Let $H$ a Complex Hilbert space, $T, T_n \in B(H)$. Prove that $T_n x \to Tx$.

Question

I need help for the next exercise:

Let $H$ a complex Hilbert space and $T, T_n \in B(H)$ for $n \geq 1$ and $\|T_{n} x\| \to \|T x\|$ and $\langle T_n x,x \rangle \to \langle Tx,x \rangle$ for all $x \in H$. Prove that $T_n x \to Tx$ for all $x \in H$.

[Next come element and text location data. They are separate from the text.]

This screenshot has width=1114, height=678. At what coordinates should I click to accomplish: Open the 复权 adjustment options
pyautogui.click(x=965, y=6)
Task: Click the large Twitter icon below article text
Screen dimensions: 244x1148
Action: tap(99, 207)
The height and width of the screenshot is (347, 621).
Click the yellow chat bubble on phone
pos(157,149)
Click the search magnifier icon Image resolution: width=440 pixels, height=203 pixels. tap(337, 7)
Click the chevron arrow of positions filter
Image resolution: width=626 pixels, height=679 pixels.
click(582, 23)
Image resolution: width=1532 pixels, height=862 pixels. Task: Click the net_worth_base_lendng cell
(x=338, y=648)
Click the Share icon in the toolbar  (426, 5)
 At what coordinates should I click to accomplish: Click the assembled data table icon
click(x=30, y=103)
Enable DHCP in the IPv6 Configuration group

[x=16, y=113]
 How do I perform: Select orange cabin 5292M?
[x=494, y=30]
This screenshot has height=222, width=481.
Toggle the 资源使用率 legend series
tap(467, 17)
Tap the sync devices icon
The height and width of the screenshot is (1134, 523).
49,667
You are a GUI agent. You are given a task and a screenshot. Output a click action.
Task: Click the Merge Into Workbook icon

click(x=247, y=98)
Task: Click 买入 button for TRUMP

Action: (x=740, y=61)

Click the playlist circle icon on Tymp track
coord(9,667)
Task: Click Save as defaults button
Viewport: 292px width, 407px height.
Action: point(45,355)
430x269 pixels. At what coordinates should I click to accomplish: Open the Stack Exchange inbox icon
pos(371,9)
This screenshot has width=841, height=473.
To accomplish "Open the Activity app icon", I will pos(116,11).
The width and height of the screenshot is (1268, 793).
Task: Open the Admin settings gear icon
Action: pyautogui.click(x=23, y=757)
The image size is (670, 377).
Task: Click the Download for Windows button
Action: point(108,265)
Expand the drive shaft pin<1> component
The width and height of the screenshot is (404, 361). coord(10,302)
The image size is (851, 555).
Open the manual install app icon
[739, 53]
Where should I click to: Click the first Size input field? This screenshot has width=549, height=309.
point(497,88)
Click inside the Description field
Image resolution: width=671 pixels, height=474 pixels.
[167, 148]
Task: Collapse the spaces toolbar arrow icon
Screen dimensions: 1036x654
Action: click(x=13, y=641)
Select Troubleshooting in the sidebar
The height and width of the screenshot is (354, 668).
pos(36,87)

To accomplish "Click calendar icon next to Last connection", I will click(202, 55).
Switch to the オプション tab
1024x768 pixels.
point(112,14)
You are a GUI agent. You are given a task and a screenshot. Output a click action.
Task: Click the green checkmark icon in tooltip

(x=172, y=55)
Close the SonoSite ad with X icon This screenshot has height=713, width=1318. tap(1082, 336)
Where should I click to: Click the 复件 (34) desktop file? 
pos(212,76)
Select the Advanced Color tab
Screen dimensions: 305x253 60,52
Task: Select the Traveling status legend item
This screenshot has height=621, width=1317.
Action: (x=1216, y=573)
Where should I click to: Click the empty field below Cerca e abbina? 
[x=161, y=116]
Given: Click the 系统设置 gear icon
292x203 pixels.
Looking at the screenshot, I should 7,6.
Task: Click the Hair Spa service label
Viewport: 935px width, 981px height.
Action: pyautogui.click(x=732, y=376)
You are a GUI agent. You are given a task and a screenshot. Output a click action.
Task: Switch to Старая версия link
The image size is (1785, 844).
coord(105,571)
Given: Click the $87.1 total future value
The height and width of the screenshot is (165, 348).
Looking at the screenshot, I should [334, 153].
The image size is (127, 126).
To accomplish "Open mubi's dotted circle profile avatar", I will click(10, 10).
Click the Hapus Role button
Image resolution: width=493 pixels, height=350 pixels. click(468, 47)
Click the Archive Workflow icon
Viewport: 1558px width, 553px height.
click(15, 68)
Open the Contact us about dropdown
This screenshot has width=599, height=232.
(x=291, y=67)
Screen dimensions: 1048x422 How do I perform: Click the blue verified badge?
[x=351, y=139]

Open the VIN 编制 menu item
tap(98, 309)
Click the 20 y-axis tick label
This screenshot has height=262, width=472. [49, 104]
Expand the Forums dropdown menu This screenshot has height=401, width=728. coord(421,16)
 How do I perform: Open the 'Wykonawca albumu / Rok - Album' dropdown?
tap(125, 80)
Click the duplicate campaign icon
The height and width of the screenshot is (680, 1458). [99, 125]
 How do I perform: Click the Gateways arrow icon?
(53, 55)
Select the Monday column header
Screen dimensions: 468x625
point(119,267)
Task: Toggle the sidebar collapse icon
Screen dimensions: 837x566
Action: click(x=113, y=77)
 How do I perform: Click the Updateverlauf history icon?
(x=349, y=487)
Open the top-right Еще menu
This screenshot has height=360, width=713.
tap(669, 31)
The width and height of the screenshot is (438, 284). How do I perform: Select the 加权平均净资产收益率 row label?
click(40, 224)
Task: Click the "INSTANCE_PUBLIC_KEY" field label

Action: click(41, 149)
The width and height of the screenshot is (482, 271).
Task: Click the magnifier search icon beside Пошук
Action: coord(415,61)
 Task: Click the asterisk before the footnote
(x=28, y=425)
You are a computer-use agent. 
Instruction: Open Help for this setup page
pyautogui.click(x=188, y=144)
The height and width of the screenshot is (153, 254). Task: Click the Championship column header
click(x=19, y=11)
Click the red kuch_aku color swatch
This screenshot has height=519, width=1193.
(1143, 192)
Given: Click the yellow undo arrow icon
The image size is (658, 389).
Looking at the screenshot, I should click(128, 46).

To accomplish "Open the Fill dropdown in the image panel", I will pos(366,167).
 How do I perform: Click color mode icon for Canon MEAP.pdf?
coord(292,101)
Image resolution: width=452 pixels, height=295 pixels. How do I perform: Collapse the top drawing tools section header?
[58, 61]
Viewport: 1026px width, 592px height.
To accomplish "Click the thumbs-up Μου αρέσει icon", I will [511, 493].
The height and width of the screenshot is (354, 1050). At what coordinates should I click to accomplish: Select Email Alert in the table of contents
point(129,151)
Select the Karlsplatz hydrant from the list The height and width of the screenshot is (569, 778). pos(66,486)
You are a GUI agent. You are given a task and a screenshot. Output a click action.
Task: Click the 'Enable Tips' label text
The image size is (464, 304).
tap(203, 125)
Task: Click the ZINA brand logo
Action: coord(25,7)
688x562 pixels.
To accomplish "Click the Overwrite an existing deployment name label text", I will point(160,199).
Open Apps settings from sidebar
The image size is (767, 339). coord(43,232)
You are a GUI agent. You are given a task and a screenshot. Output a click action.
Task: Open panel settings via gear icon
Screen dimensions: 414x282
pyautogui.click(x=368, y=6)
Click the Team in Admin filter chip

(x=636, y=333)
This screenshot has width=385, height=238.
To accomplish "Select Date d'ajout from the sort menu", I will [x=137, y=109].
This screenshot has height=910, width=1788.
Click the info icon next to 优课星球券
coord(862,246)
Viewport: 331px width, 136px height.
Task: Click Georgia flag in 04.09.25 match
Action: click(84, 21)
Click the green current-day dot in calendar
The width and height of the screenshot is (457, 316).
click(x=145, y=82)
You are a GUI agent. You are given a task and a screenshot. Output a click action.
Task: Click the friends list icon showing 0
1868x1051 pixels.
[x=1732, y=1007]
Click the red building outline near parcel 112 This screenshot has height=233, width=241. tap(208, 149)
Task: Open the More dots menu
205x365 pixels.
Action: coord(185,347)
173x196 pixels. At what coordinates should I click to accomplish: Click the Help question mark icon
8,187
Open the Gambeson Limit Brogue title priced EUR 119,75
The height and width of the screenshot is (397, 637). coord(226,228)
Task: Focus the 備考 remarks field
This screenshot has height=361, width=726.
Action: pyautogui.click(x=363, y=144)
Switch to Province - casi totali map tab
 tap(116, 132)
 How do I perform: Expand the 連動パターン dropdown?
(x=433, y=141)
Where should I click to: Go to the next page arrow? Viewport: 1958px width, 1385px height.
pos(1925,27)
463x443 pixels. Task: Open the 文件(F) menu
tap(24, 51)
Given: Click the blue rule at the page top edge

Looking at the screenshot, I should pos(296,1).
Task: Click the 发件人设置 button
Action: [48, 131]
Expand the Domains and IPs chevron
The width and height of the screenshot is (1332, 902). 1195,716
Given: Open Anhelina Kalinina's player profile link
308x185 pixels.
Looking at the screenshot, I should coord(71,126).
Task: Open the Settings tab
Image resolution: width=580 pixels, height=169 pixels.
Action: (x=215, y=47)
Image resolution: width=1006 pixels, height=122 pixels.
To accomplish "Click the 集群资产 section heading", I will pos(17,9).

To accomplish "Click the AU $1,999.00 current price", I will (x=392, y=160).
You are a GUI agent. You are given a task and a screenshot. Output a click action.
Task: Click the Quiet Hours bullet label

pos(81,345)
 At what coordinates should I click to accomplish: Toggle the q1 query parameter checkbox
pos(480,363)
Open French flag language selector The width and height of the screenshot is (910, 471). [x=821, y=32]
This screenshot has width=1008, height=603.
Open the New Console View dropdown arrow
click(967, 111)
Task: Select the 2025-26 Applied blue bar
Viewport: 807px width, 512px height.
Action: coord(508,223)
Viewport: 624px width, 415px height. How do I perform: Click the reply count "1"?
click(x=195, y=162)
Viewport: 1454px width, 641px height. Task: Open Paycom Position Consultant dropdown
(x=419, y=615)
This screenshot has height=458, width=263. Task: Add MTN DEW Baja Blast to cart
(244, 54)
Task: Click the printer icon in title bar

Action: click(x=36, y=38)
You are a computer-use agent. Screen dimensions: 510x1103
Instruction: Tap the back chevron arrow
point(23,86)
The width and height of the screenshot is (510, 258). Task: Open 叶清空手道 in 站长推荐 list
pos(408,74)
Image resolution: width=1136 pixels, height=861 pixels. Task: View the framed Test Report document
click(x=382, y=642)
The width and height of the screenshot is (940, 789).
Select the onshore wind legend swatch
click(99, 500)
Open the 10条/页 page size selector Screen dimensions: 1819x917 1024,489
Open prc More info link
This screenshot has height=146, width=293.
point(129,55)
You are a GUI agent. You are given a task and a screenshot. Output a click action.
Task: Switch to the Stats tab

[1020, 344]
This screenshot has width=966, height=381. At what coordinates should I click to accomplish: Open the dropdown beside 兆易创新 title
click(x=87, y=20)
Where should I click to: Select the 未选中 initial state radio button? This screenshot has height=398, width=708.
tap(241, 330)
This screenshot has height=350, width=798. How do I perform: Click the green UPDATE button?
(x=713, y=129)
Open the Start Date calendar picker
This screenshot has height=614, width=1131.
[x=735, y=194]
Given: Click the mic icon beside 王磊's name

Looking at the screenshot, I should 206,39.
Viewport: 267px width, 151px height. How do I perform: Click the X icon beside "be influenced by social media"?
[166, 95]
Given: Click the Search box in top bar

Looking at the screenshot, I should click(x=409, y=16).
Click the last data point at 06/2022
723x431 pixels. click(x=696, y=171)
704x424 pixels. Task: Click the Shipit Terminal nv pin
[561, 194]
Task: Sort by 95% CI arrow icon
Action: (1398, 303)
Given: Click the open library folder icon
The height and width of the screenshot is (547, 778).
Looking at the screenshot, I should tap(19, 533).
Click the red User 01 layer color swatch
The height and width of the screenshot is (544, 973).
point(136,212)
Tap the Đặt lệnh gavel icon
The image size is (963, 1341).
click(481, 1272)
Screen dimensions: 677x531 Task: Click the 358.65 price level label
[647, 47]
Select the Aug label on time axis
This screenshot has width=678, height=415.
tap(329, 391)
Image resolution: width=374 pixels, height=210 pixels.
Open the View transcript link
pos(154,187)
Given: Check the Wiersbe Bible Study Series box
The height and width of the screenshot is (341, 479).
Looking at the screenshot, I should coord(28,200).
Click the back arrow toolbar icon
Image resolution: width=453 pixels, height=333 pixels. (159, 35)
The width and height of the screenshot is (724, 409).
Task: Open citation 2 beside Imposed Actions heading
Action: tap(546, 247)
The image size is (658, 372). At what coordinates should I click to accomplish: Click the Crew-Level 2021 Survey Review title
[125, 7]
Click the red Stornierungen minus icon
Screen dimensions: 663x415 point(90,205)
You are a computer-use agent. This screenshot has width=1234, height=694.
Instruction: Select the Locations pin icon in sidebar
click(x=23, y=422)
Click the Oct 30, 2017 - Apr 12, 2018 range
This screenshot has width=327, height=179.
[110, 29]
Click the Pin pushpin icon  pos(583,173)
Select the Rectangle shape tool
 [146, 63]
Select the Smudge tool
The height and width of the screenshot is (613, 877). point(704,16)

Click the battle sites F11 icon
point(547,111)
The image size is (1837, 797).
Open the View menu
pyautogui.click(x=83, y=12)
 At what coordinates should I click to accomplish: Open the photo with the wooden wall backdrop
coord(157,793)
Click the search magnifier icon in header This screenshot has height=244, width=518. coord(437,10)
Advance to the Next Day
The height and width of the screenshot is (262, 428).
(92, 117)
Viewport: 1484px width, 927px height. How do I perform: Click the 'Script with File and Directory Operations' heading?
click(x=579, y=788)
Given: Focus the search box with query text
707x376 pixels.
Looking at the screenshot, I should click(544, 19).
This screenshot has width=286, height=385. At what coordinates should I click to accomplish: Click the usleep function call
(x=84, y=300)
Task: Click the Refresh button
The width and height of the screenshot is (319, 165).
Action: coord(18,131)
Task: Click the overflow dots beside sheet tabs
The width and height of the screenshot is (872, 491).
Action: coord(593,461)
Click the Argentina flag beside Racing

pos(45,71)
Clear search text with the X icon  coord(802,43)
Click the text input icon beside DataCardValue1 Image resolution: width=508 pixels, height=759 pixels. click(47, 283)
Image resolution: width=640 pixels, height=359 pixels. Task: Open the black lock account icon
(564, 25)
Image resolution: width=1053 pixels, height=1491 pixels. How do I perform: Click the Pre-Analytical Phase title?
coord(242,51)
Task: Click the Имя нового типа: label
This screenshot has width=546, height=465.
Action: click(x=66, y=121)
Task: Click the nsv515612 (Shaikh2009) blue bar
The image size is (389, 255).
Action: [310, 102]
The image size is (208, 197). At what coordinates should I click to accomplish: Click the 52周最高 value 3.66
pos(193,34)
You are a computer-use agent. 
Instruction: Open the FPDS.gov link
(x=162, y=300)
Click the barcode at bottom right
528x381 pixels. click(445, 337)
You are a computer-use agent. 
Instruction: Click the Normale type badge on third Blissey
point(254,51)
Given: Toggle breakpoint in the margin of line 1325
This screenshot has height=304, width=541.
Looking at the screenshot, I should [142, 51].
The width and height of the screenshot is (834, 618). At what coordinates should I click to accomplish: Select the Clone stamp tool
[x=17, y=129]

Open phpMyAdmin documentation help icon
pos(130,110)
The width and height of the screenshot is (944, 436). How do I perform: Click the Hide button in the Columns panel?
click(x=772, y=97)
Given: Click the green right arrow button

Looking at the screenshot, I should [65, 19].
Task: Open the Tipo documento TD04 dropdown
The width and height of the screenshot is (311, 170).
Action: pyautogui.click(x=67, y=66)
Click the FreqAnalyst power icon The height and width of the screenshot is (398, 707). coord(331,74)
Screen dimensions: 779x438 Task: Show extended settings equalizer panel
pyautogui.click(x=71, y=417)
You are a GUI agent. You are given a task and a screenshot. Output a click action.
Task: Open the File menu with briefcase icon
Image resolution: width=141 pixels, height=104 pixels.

I tried to do the following: $\| T_n x - Tx \|^2 = \langle T_n x - Tx, T_n x - Tx \rangle = \langle T_n x, T_n x \rangle - \langle T_n x, Tx \rangle - \langle Tx, T_n x \rangle + \langle Tx, Tx \rangle = \|T_n x\|^2 + \| Tx \|^2 - (\langle T_n x, Tx \rangle + \langle Tx, T_n x \rangle)$ I think that $\langle T_n x, Tx \rangle + \langle Tx, T_n x \rangle \to \langle Tx,Tx \rangle + \langle Tx, Tx \rangle$

but I really couldn't prove this using the fact that $\langle T_n x,x \rangle \to \langle Tx,x \rangle$.

I appreciate if someone can help me. Buen día a todos.

Answer 1

You cannot prove it, since it is false. Let $H$ be $\Bbb R^2$, with its standard inner product. Take $T_n(a,b)=(-1)^n(b,-a)$, and $T(a,b)=(-b,a)$. Then:

• each $T_n$ has norm $1$, and so does $T$, which implies that $\lim_{n\to\infty}\|T_n\|=\|T\|$;
• for each $n\in\Bbb N$ and each $x\in\Bbb R^2$, $\langle T_nx,x\rangle=\langle Tx,x\rangle=0$, and therefore $\lim_{n\to\infty}\langle T_nx,x\rangle=\langle Tx,x\rangle$ .

But you don't have $\lim_{n\to\infty}T_n=T$.